What
is WRiTE CLUB? It started off as a modest writing
competition, inspiration loosely derived from the movie FIGHT CLUB, and it has since grown into a writing community
sensation that is now sponsored by the DFWWriters Conference. There are
numerous versions of this concept floating around the internet, but nothing
like we do it here. Its essence embodies simple, good-natured
competition, with lots and lots of fun sprinkled on top.
Over
the course of ten weeks I’ll be holding daily bouts (M-F) between Anonymous
500 word writing samples, submitted under a pen name. The writing can be any genre, any style
(even poetry) with the word count being the only restriction. Today is Bout #10. Read each sample carefully and then leave a
vote in the comment section for the one that resonates with you the most. Anyone can vote... but only once per bout. Don’t forget to leave with a brief critique
of both submissions as well.
Voting
for each bout will remain open for one week. The winner of each will be posted
HERE, at the WRiTE CLUB
scoreboard. Are you ready?
Here
are the first two randomly selected WRiTER's.
Standing
in this corner, representing the historical genre and weighing in at 500 words,
please welcome to the ring……..Blythe
I wept
bitter tears the day Mervyn Brimble’s cologne vanished from my sleeve. I wept
not because he was handsome-he looked every bit a toad with his muddy eyes and
sallow skin-but because he had acknowledged, with a solitary brush of his
rubbery lips, that I was indeed human, a girl crafted of flesh and bone rather
than the sullen second half of the phenomenon known as the Wellingsley sisters,
the girls who defied nature, the freakish twins ensconced in billowing striped
walls, standing in plain view for all the world to gawk at.
My heart
battered my ribs as I inconspicuously swept a hand beneath my nose, seeking the
cologne’s heady fragrance. A cry tangled in my throat when the musty tang of
mothballs clouded my senses, wreathed in the acrid stench of the cigarette my
sister Phoebe accepted this morning from a doting gentleman. My tears hobbled
down my cheeks, carving floundering ribbons through the rouge that our manager
insists Phoebe and I wear at all times. I dabbed fiercely at my tears,
reprimanding them with my stained lace handkerchief, yet they only continued,
drawing stares from the side show’s patrons.

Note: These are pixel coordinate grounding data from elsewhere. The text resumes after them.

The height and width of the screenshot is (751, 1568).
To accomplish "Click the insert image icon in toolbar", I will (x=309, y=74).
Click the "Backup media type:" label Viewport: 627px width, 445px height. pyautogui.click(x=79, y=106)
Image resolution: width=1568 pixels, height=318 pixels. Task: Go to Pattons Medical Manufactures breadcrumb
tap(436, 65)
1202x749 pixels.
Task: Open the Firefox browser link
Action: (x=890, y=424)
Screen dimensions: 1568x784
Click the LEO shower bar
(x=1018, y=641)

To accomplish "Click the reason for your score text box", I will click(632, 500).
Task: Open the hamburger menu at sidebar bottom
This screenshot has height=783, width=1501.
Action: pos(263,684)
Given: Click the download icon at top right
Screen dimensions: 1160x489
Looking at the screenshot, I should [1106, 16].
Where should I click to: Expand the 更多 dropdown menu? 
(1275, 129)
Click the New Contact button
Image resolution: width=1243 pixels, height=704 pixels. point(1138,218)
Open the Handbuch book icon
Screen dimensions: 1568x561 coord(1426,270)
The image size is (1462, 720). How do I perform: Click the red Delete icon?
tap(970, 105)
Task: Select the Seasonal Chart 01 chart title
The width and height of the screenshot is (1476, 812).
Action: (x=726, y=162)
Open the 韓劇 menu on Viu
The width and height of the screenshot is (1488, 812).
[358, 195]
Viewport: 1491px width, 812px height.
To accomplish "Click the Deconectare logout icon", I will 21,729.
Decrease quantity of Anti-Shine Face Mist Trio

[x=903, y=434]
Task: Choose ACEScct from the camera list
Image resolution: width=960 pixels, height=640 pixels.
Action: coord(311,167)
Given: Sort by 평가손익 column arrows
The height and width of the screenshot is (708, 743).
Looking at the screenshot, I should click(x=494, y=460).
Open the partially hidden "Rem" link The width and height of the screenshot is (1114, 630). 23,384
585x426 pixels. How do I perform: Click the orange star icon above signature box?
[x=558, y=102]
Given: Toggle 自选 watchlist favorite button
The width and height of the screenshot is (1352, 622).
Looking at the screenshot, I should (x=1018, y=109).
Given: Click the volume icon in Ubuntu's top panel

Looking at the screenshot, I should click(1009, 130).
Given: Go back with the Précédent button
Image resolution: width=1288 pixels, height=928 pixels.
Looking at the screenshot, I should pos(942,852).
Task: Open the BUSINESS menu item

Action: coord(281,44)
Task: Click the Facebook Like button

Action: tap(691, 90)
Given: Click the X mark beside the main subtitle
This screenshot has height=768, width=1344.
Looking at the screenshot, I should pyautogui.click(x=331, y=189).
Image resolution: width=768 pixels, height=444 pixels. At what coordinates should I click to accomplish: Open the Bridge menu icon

A ragged sob bubbled in my throat, rousing
Phoebe’s attention. Her gaze swept over my tears, her eyes narrowing. “You
really mustn’t do that,” she hissed through gritted teeth. Her gaze flickered
to our hands, entwined between us in a tapestry of emaciated fingers, all for
the show’s cruel spectacle. “It makes us appear weaker than we are.”
Another
watery sound splintered in my throat, causing a lady in lavender to start.
Phoebe’s
nails plunged into the clammy flesh of my palm. “Hush, Emma,” she whispered,
her voice gentle this time. “You mustn’t startle our visitors. After all, it is
their hard earned wages that put meat on our plates and tea in our cups.”
Fury
kindled in my chest. “You mean I had best not startle our visitors more than I
already do?” I glared down at our intertwined fingers. “More than we already do?”
A
gentleman in a waistcoat of shimmering silver threads paused before our
pedestal, a frown knitting his brows. Phoebe offered him a seraphic smile that warmed
the obsidian of her eyes. When the man reciprocated, she fluttered her silken
butterfly lashes in a gesture of coquettishness that made my insides churn. It
wasn’t that I never flirted; it wasn’t uncharacteristic of me to smile warmly
at a handsome stranger or utter a word of cloying gratitude to the waiter with
the glimmering pearl smile. It was the fact that my sister could be so hasty to
conceal her emotions, donning a mask of sunny placidity while leaving me to
grapple with the emotions scurrying across my face, heralding my private
thoughts to the world.
Raucous
laughter swallowed Phoebe’s response to my question, freezing the breath in my
lungs.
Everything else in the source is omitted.